# Solved: Kodak Easyshare software problem - rundll error



## swaddicts (Jul 23, 2008)

I should point out that I'm starting to think that I have some kind of spyware or virus now b/c I got the camera from an unknown company on ebay and it came with the software. Anyway, here's my issue:
I just got this new Kodak digital camera and tried to install the easyshare software for it (from the disk) and got an error. I followed all the pop-up directions for uninstalling and then re-installing the software (which I downloaded directly from the Kodak site instead of using the disk again) and the software is working fine now but everytime I boot up my computer now I get this error:

Error loading D:\DOCUME~1\ALLUSE~1\APPLIC~1\Kodak\EasyShareSetup|$REGIS~1\Registration_7.8.20.2.sxt
The specified module could not be found.

Help?!


----------



## swaddicts (Jul 23, 2008)

bump - anyone? this is causing my computer to boot extremely slow...


----------



## Kermitnephew (Aug 28, 2008)

Having just deleted the kodak software I am getting the same error message. Did you have any luck removing the problem as I am completely stumped!


----------



## swaddicts (Jul 23, 2008)

I've installed and un-installed 2 times and I'm still getting the error upon startup.
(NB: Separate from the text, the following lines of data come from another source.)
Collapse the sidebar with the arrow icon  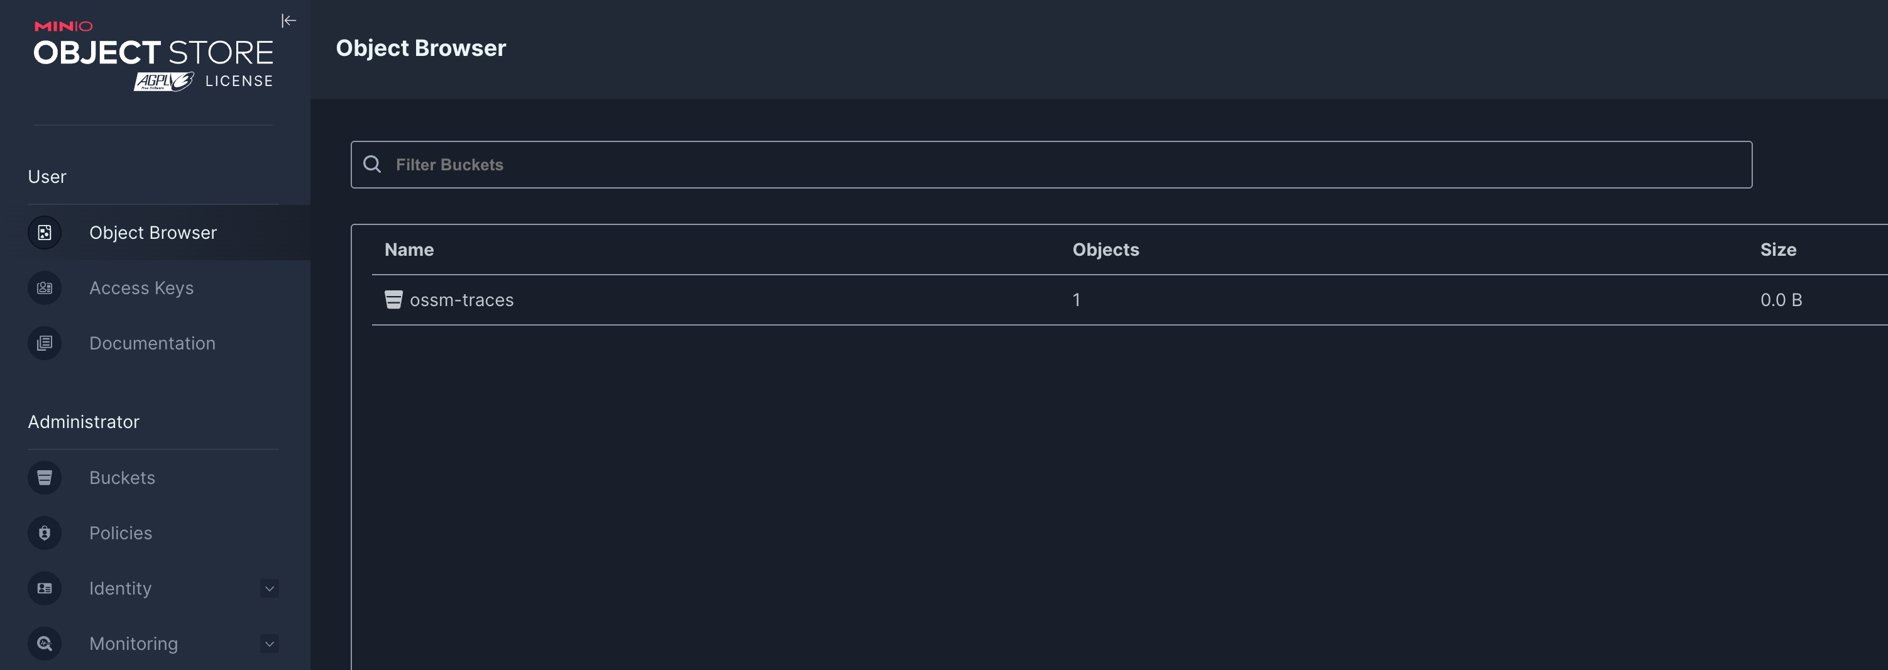289,21
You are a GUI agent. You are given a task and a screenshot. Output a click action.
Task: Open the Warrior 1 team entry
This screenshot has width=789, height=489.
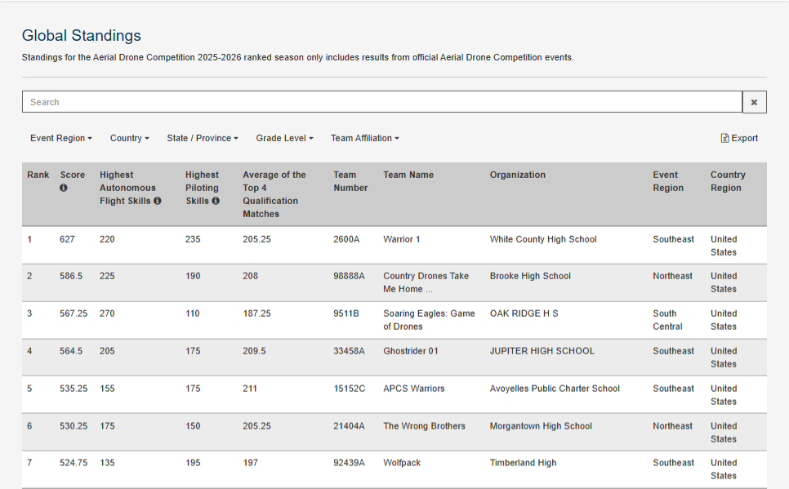pyautogui.click(x=402, y=239)
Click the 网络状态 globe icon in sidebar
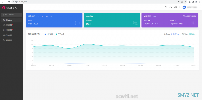Viewport: 202px width, 100px height. pyautogui.click(x=4, y=20)
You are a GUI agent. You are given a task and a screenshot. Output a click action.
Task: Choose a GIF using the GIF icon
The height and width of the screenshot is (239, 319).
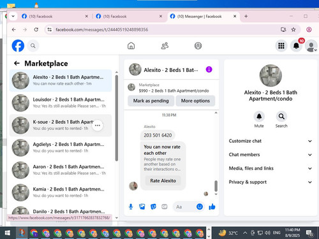coord(165,206)
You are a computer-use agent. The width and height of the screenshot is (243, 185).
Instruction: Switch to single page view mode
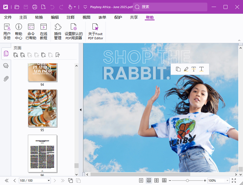tap(141, 181)
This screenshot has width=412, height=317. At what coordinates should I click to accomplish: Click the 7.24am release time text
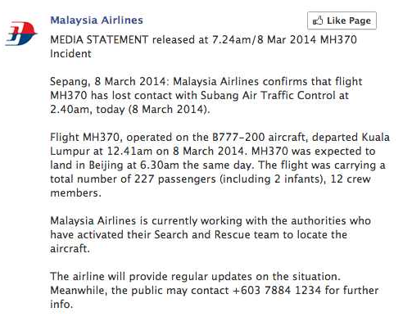(x=231, y=39)
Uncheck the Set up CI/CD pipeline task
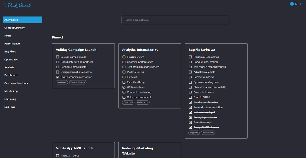Image resolution: width=306 pixels, height=158 pixels. [x=190, y=128]
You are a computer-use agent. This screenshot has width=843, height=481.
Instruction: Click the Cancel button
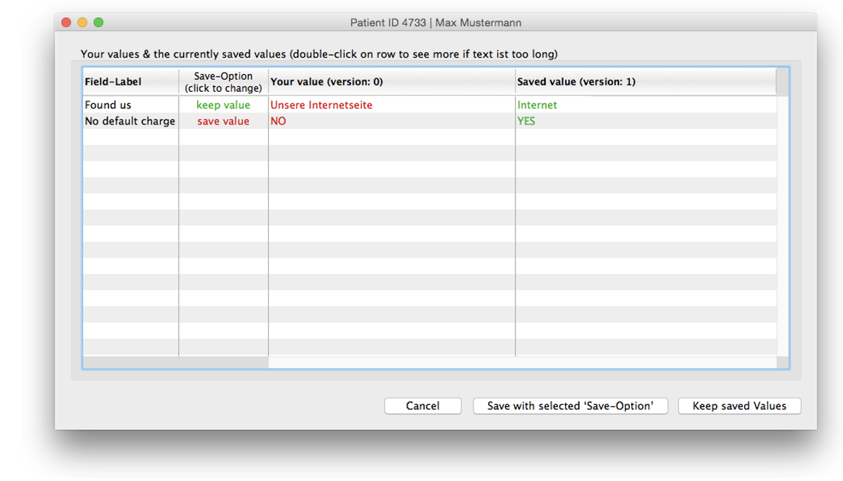click(x=422, y=406)
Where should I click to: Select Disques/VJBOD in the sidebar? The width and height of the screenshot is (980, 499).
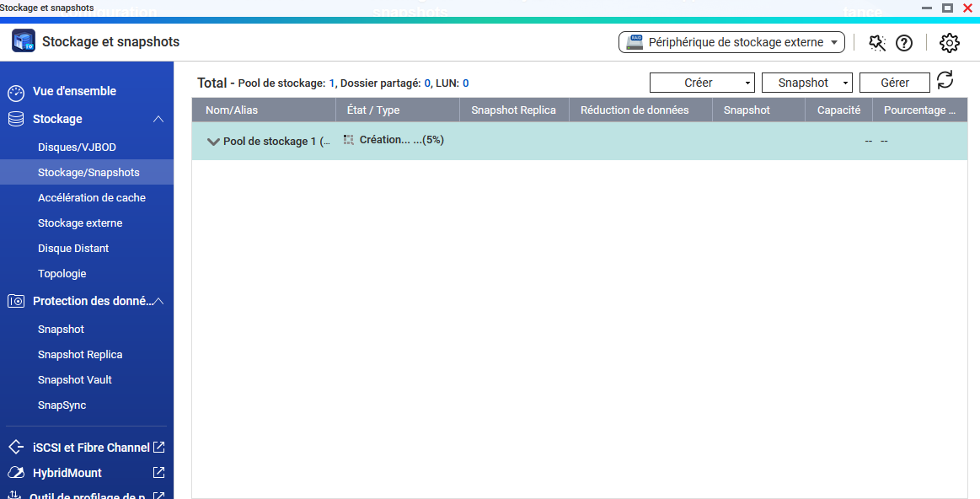77,148
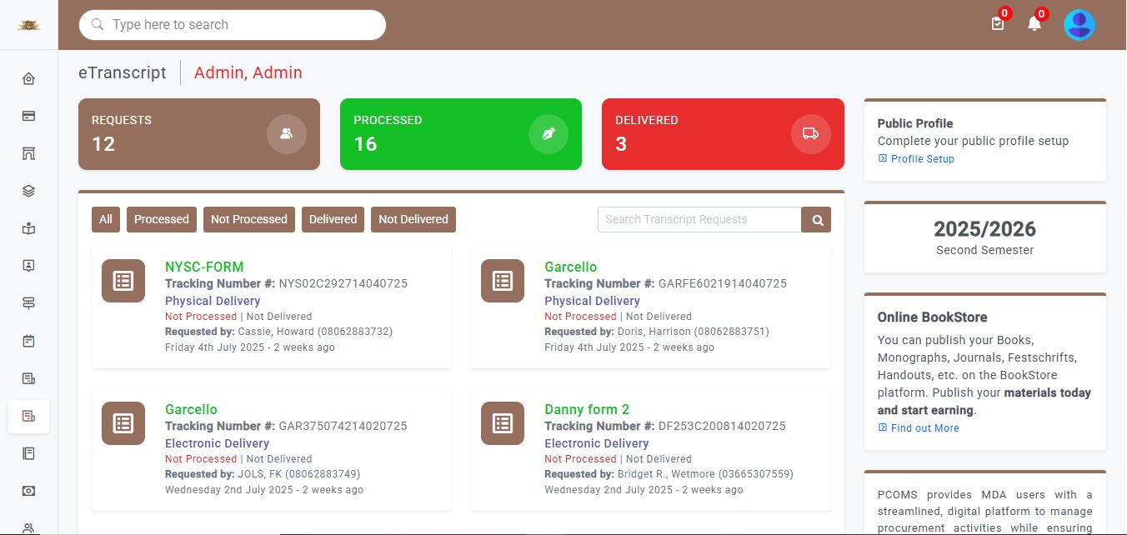Screen dimensions: 1127x535
Task: Click the Search Transcript Requests field
Action: (699, 220)
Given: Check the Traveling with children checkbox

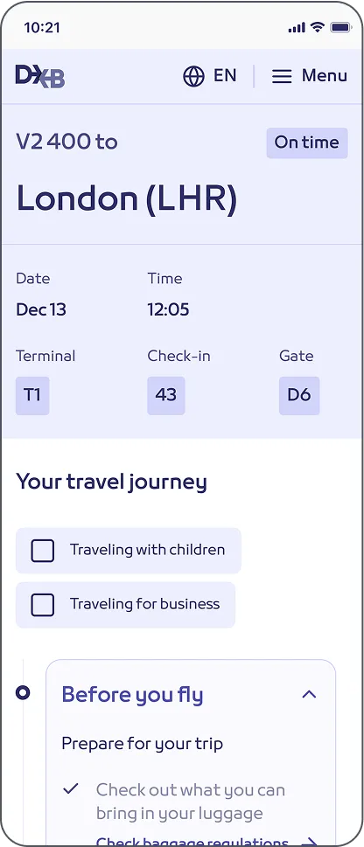Looking at the screenshot, I should 42,551.

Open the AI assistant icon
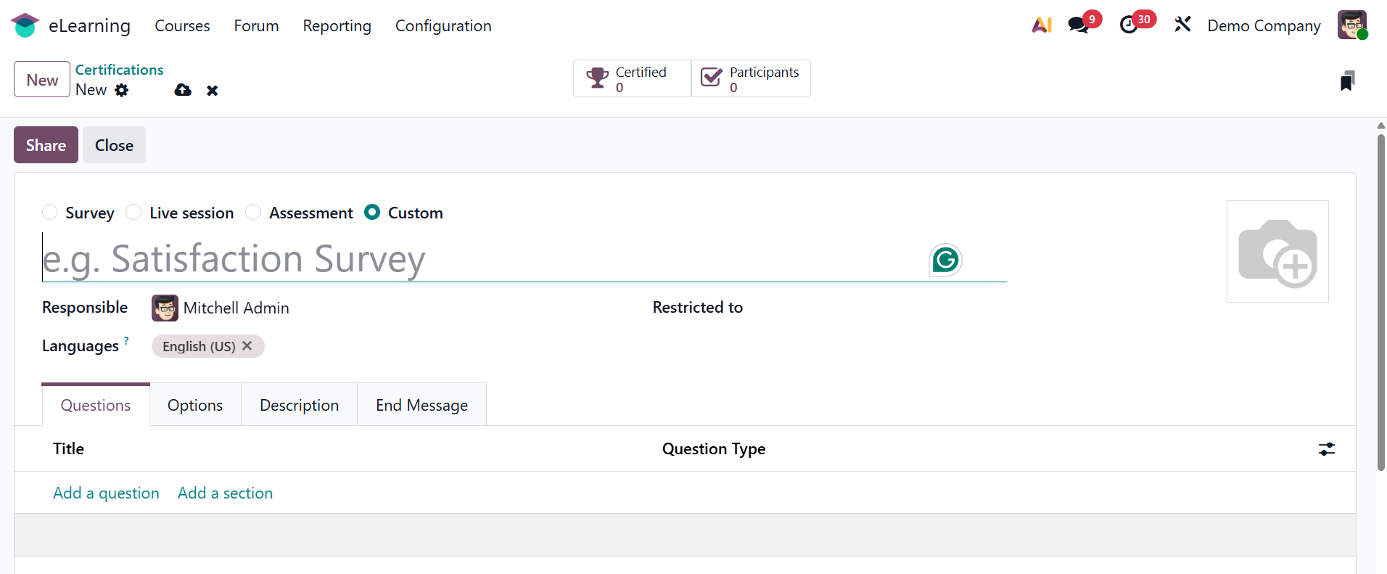click(1042, 25)
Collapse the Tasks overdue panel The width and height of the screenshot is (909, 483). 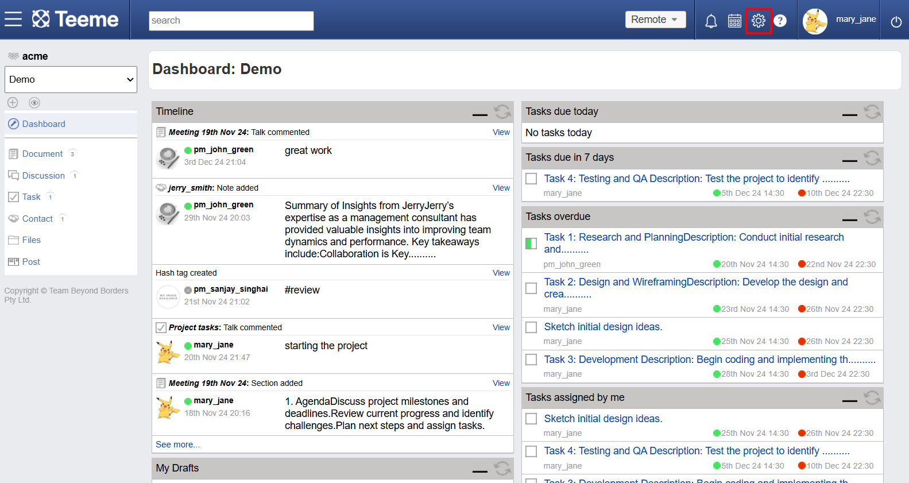[850, 219]
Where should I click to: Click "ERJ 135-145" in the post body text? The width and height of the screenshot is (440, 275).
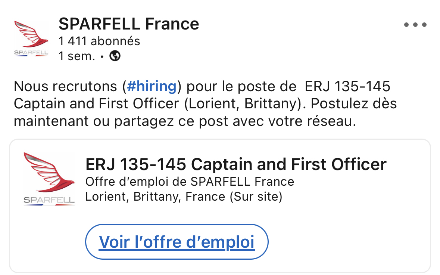347,86
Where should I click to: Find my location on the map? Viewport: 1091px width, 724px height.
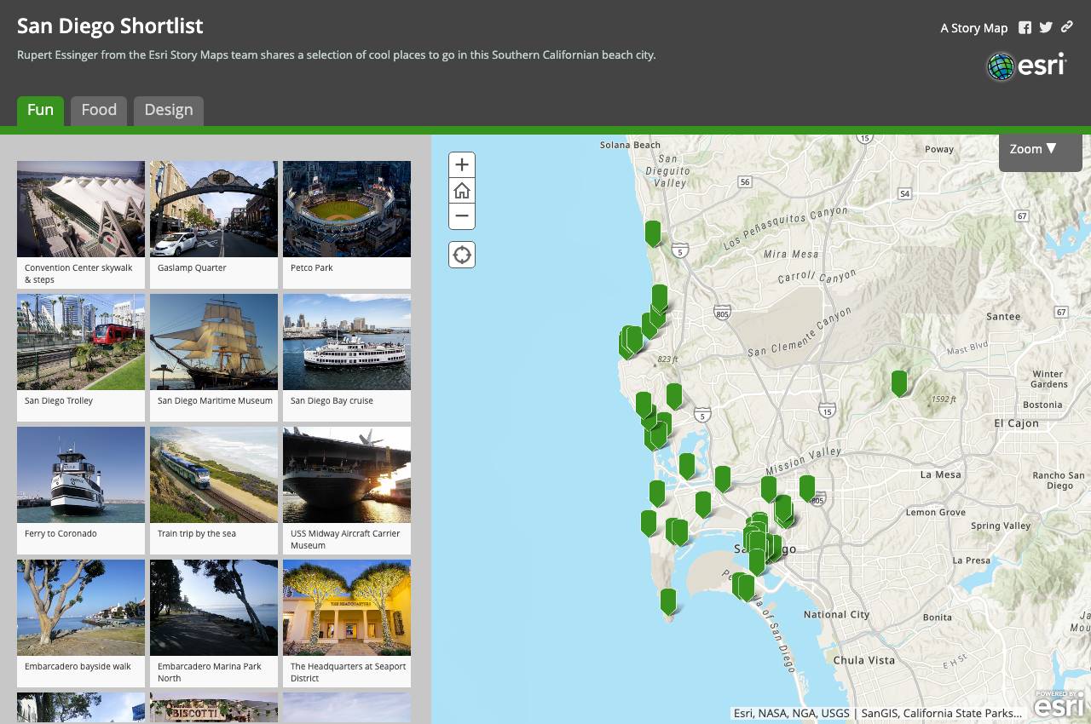(x=462, y=255)
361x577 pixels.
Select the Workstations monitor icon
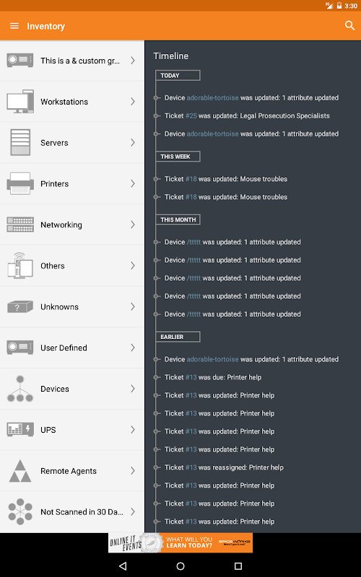[x=20, y=102]
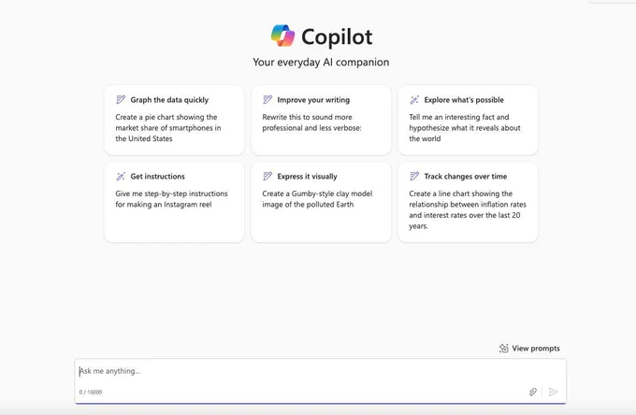Viewport: 636px width, 415px height.
Task: Click magic wand icon on Get instructions
Action: [121, 177]
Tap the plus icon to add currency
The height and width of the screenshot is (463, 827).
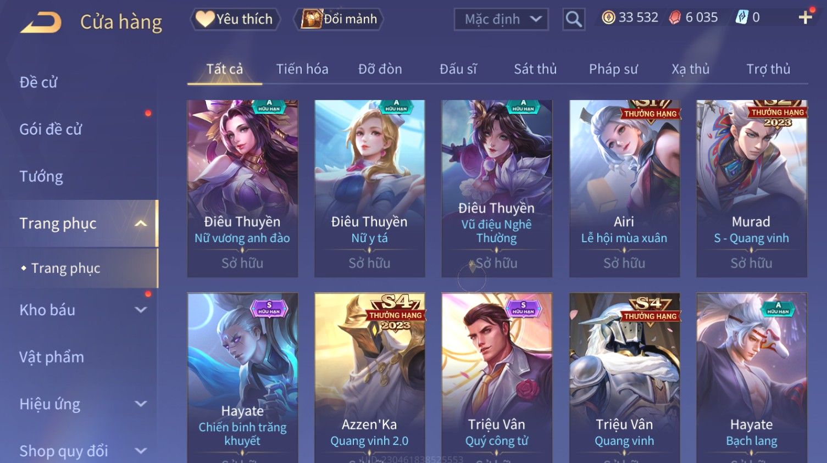tap(806, 18)
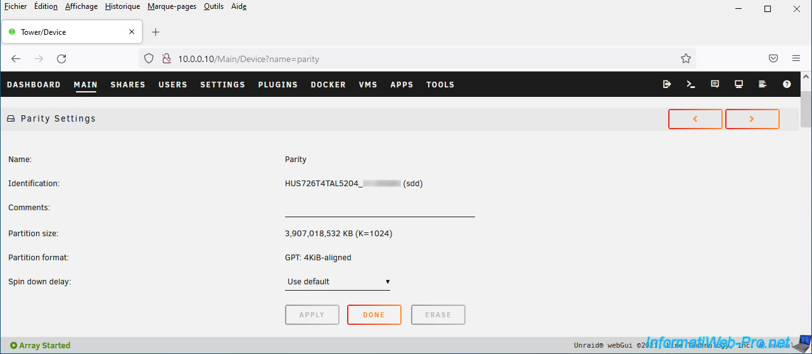Screen dimensions: 812x354
Task: Go to the next device with right chevron
Action: click(752, 119)
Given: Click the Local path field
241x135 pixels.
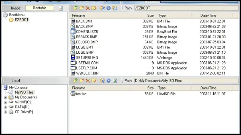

Maybe I should post this in a different forum.


----------



## Kermitnephew (Aug 28, 2008)

Let me know where you post, so I can also get a cure!

Thanks


----------



## swaddicts (Jul 23, 2008)

here is the cure from joan (i posted it in windows xp/2000/nt problems, btw):

to stop the kodak error on boot: 

start/ control panel/ performance and maintenace/ scheduled tasks - open
right click and delete the task related to kodak


----------



## Kermitnephew (Aug 28, 2008)

Followed the instructions & no more error messages!

Many Thanks


----------